Saturday, May 08, 2010

Those Who Forget History Are Condemned to Be Happy

Read an article, any article, in print or online, on the European Union financial crisis and the following phrase or some close variant of it will appear.

"Germany, haunted by the memory of hyperinflation during the Weimar Republic..."

That's when I stop reading and start wondering who exactly in Germany is haunted by that memory. The hyperinflation in question happened in 1922-23. That's a long time ago. My Dad's 90, and he couldn't remember anything that happened in 1923. He wasn't even a preschooler at the time. Given subsequent unfortunate events in Germany from 1933-1945, it's a better than even money bet NO ONE alive today in Germany remembers said hyperinflation, and that precious few can remember their grandparents telling them all about it.

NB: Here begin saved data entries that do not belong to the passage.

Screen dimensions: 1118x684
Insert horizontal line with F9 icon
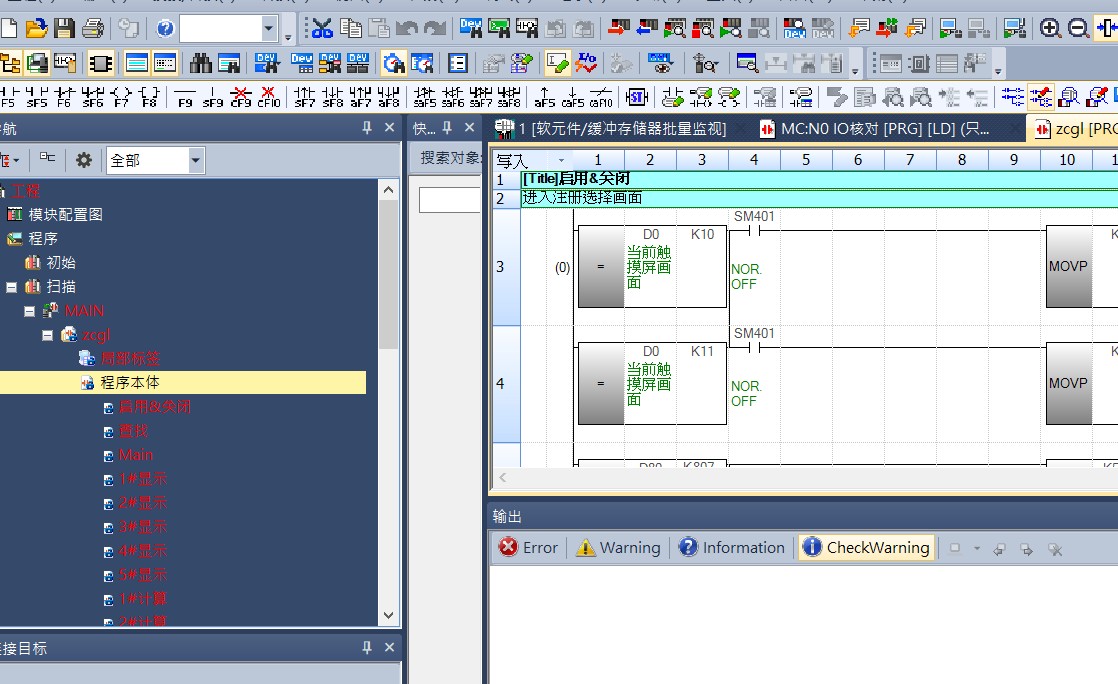pyautogui.click(x=185, y=97)
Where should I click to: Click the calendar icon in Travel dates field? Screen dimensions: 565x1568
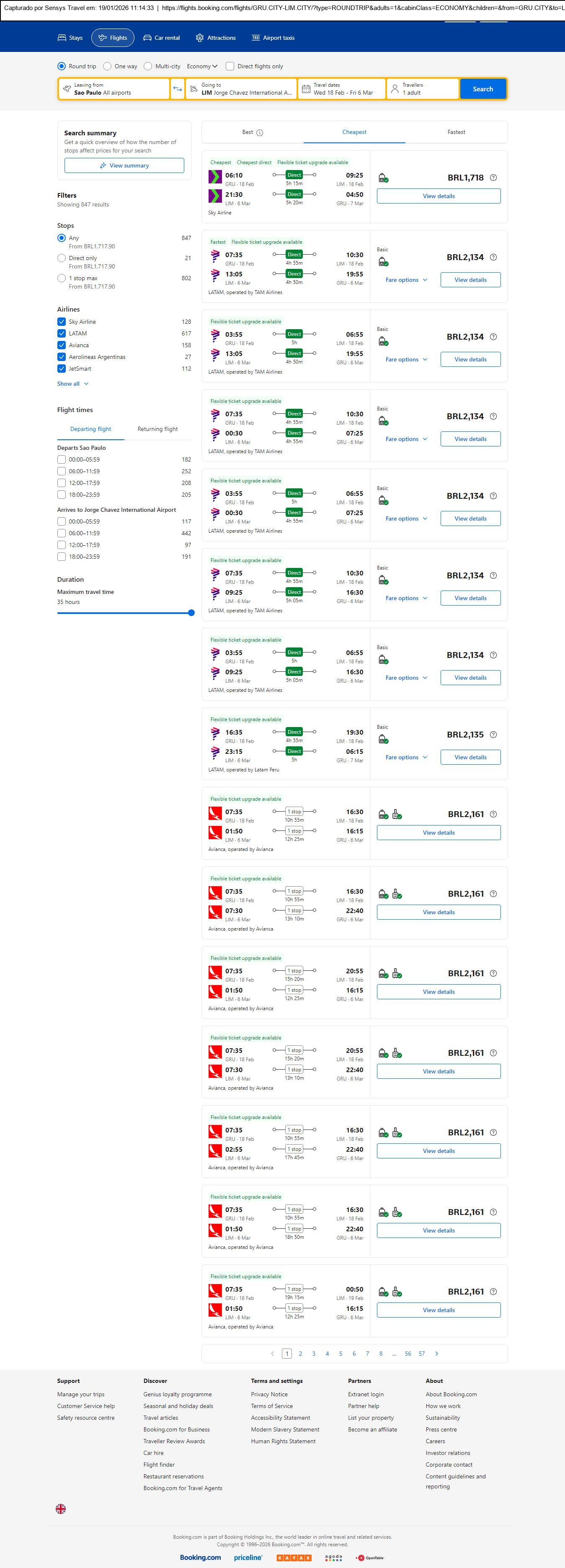306,89
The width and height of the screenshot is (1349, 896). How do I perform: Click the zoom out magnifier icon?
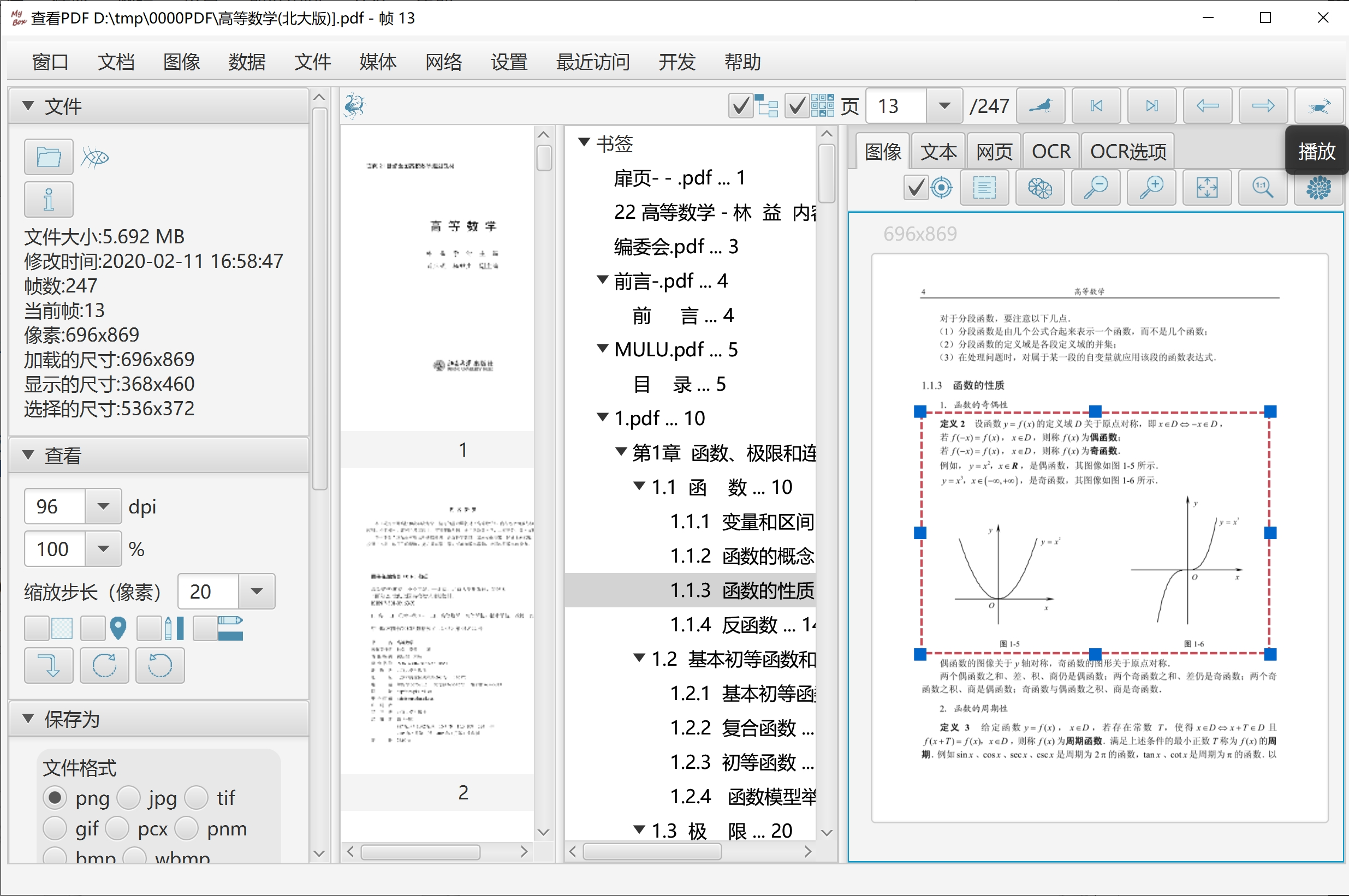(x=1095, y=187)
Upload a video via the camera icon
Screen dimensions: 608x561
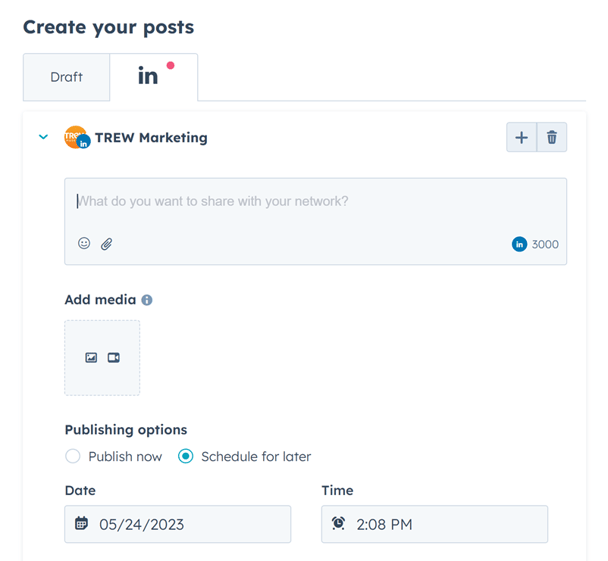point(114,357)
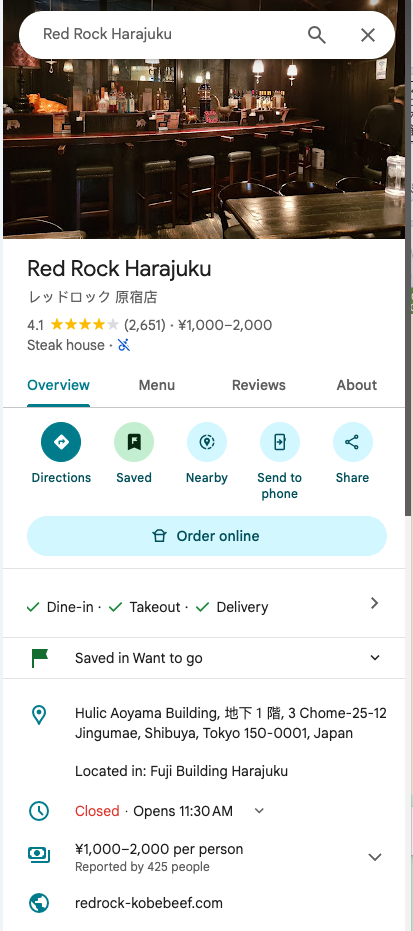Select the Send to phone icon

pyautogui.click(x=279, y=442)
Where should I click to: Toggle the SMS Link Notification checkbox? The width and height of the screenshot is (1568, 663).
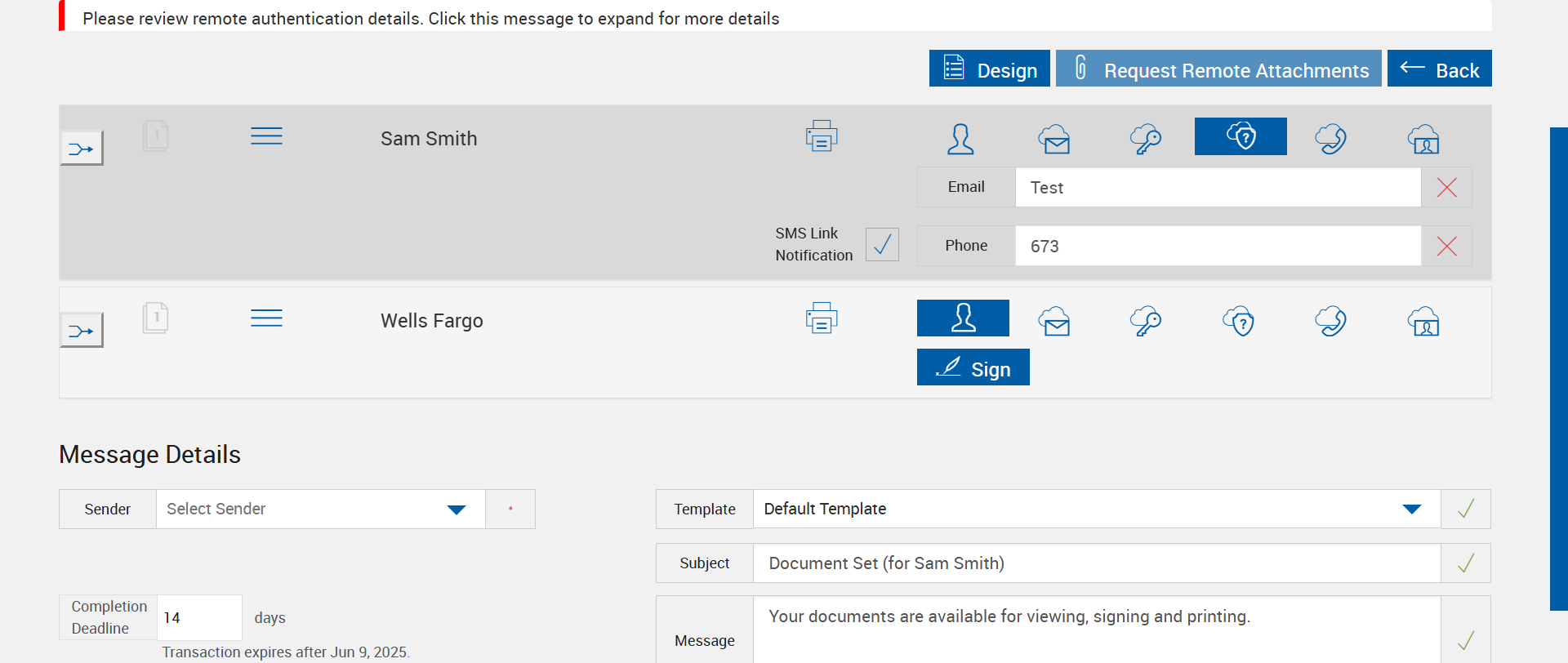point(882,244)
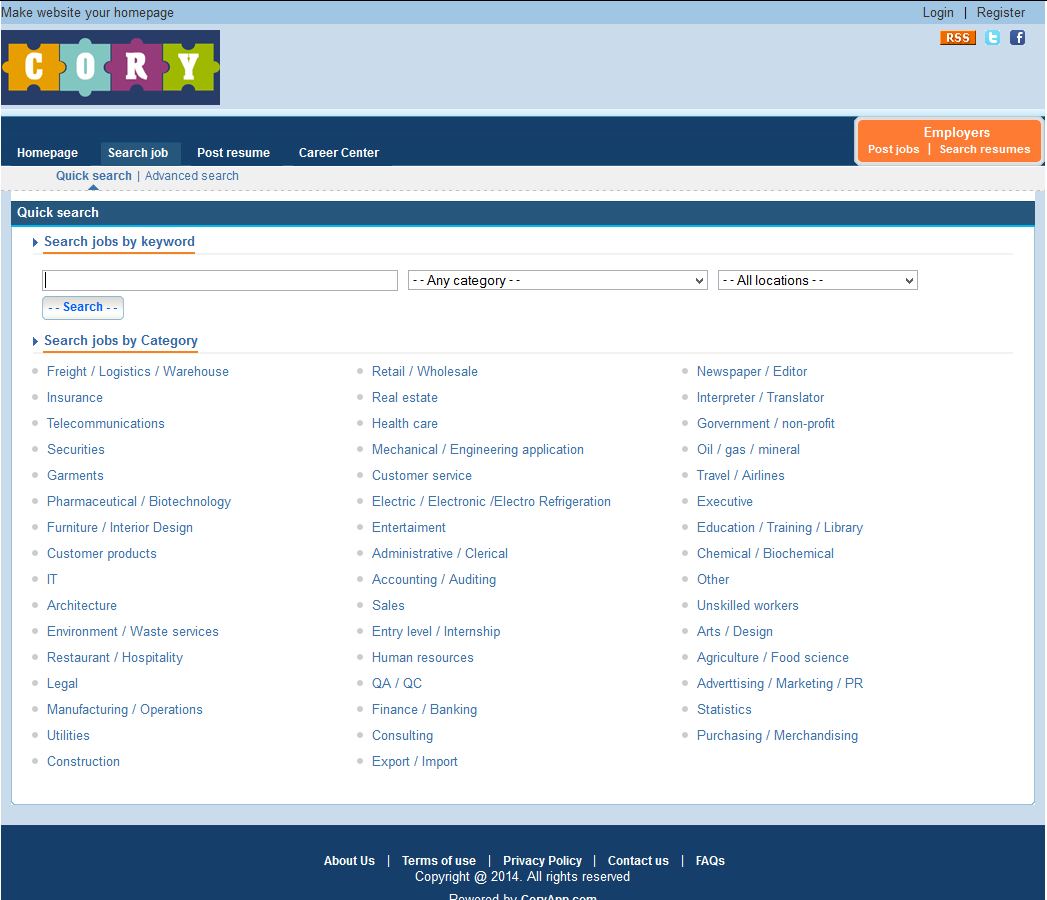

No, when people cite a historical memory which the human life span prevents them from actually remembering as their reason for doing or thinking something, they are -- always -- employing history as a cover story, as an excuse for thoughts or deeds that spring from another motive altogether.

Take an obvious example. There are a great many Americans who are deeply into the memory of the Confederate States of America. We are many generations past the Civil War being real to anyone. The last living soldier of that conflict died in 1960, and he was really old. But because it is easier to suss out the motives of our fellow countrymen than of a society we hardly know, this particular historical obsession fools no one. For better or worse, we all know where the modern-day Confederate obsessives are coming from.

In this respect, Germany's no different than the U.S. The "haunting" memory of hyperinflation is an excuse for inaction in a crisis that would require that country to take the very expensive lead in rescuing its poorer neighbors and restructuring the European Union on a more rational basis -- one in which Germans would become poorer, too.

They don't want to do that. As an American, I'm in no position to criticize. Our society long ago decided to cope with its problems by refusing to take any action requiring the slightest amount of personal effort or (especially) financial sacrifice that might fix them while retaining the right to bitch incessantly and blame other people for the whole mess.

But we, and Germany, ought to leave history out of it. It's an innocent academic discipline that never did us any harm. What happens in the here and now stems from what individuals and societies think and do in the here and now -- and we ought to have the guts to admit we're making our own history.